▶ [WHAT YOU ARE ASKED TO DO]: Whenever a line in the material below includes "agent", copy that line.

THE DATA below:

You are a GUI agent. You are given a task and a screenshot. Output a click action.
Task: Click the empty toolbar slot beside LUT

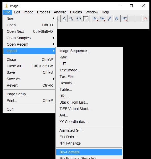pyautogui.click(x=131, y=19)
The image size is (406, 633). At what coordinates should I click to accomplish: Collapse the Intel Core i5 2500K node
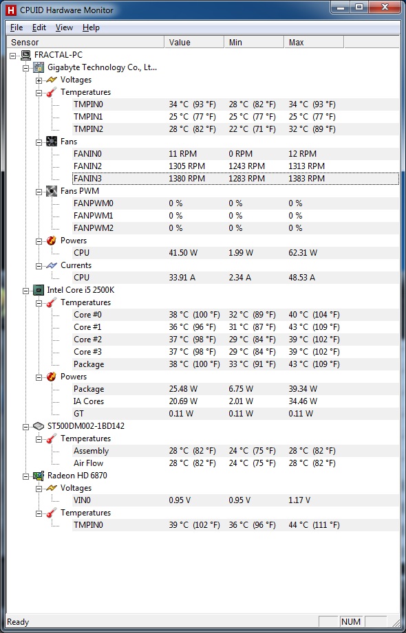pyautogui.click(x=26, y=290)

End of THE DATA.
THE DATA below:

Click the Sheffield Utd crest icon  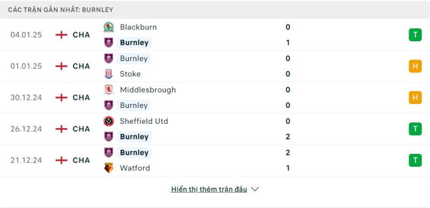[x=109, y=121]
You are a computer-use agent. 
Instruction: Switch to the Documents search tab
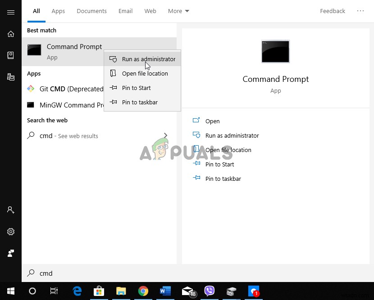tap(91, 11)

End of THE DATA.

▶ [SOLUTION TO THIS EXERCISE]:
You are a GUI agent. You are given a task and a screenshot. Output a click action.
You are a computer-use agent. 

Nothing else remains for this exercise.